ハルはそう言って自分で書いた簡易地図を懐から出した。ここ数日の更新速度から逆算すればそれくらいの日数でつくはずだ。昼間振っていた雪も日が沈むにつれて弱まり、今ではほとんど降っていない。その証拠に空の一部は星空へと変わっていた。

「長かったなぁ。」

ハルは、しみじみとそう呟いた。

「ハル、あんたさ・・・。」

「なんですか?」

「この仕事続けたいって思ってるかい?」

アンジュの聞き方はよそよそしかった。もっとも、彼女の懸念は当然のものだ。言葉の上ではわかっていても、初仕事でハルは数えきれないほどの傷を負った。心の内は病んでも病みきれないくらい沈んでしまってもおかしくなかったのだ。そんな仕事、もうこれっきりだ、なんて考えても仕方がなかっただろう。

「今のところ、そのつもりですよ。」

ハルがそう答えても、アンジュの表情は和らがなかった。きっと強がっているように見えたのだろう。確かに強がっているのは間違いないが、理由は他にもあるのだ。

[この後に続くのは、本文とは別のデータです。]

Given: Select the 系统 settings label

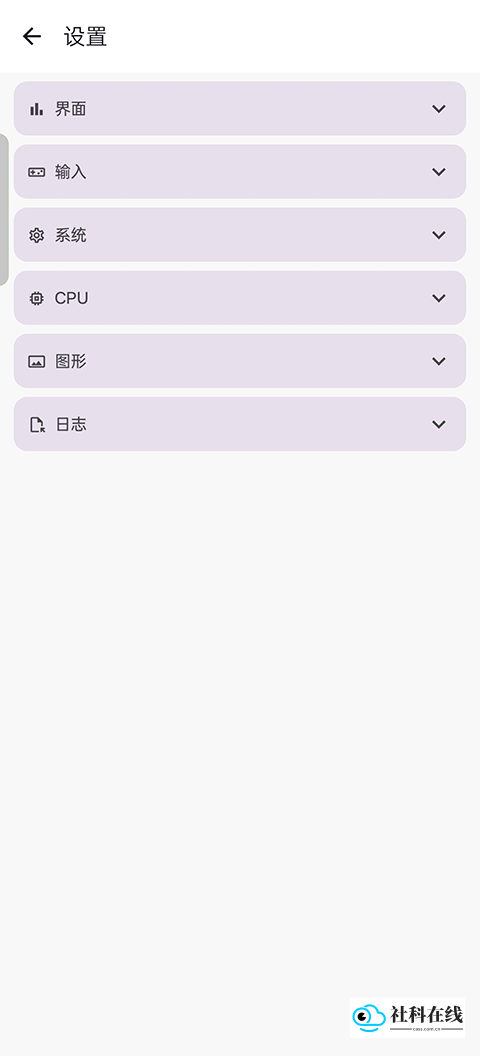Looking at the screenshot, I should click(71, 235).
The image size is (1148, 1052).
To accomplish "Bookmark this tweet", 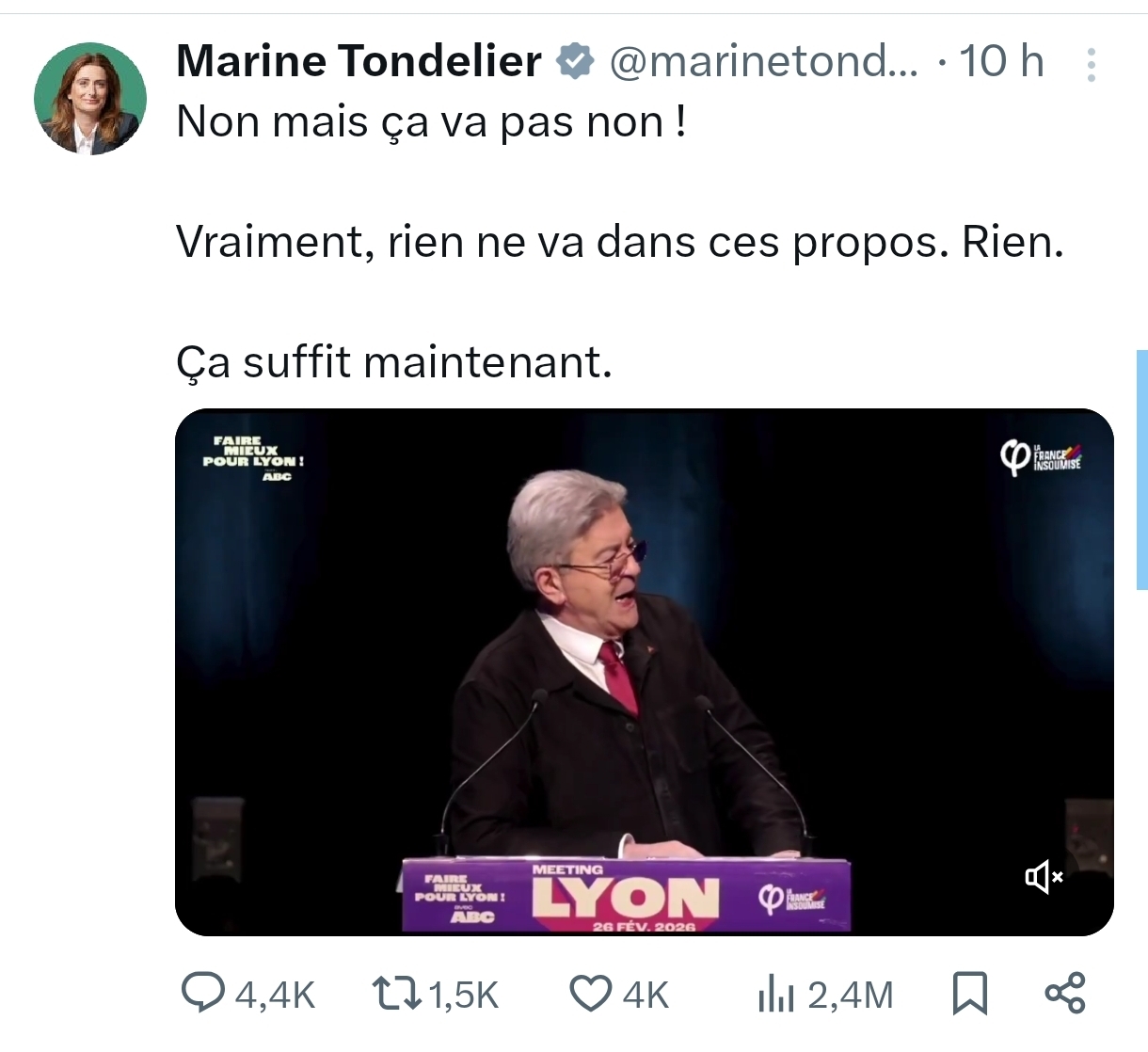I will 970,994.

「確かに、辛いことはたくさんありましたけど、傭兵っていう仕事を嫌だとは思ってません。むしろ、この世界で生きていくために、いろんなことを学べて、それに、強くなれますから。」

強くなりたい。そんな風に思うのは些か不自然に思えた。なにせ、ハルの本来の目的は、元の世界へ帰る事だ。それが叶わない故に、こんなことになっているのだが、

「成り行きに任せているのは自覚してます。もっと、帰る方法を探すのに集中することだってできたはずなのに、そうしなかった。多分、自分で無意識のうちにわかっていたんです。私は、生きていくために必要なことを知らなすぎるって。」

「ハル・・・。」

生きるために必要なこと。それは知識とかではない。今まで、家族や、科学的な技術によって考えなくてもいいことを、人が元来必要とする生きる術を、知らなくてはいけないと思ったのだ。

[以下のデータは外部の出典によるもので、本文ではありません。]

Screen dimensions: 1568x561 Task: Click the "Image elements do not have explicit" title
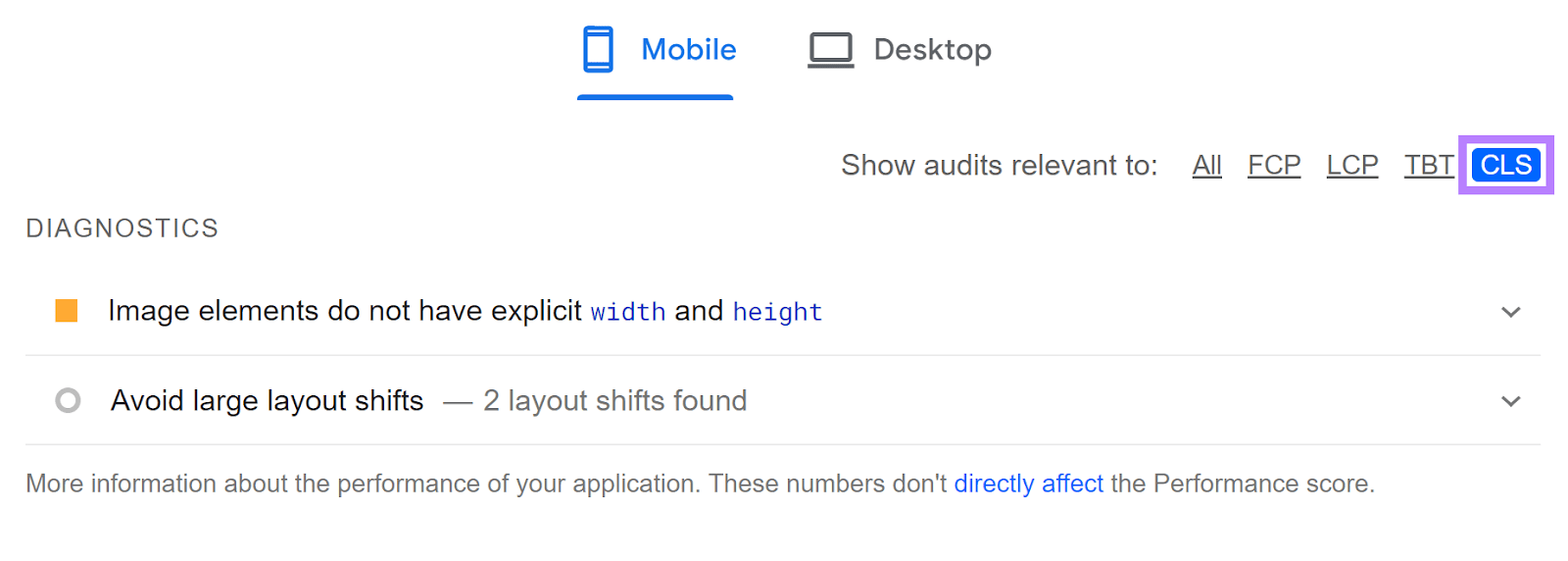coord(345,311)
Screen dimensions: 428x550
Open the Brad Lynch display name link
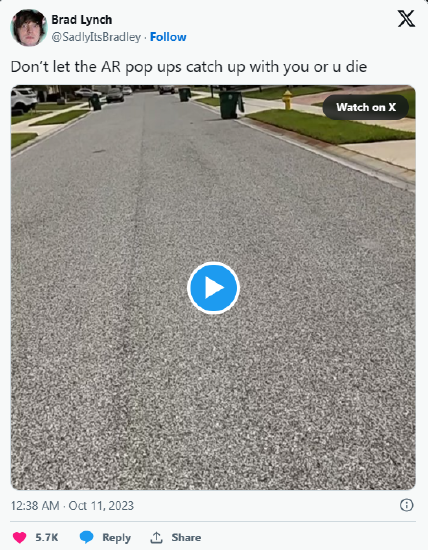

「それに、あんまり深いこと考えないようにしてるんです。異世界から来た私を、みんな良くしてくれますし、こうして大勢で一生懸命になるのだって、大変だけどやりがいのあることだと思っています。この前の宴だって楽しかったですし。」

「そっか。いやぁ、ほら、おせっかいかもしれないけど、ハルはこんな仕事をするような子には見えないからさ。」

それは、ハルもよく理解していることだ。だけどもうただの学生ではない。学生のままではいられない。

「心配してくれてありがとうございます。」

「ふふっ。これからもよろしくね。」

冷え込む夜の中、二人の会話はずっと楽し気に続いてた。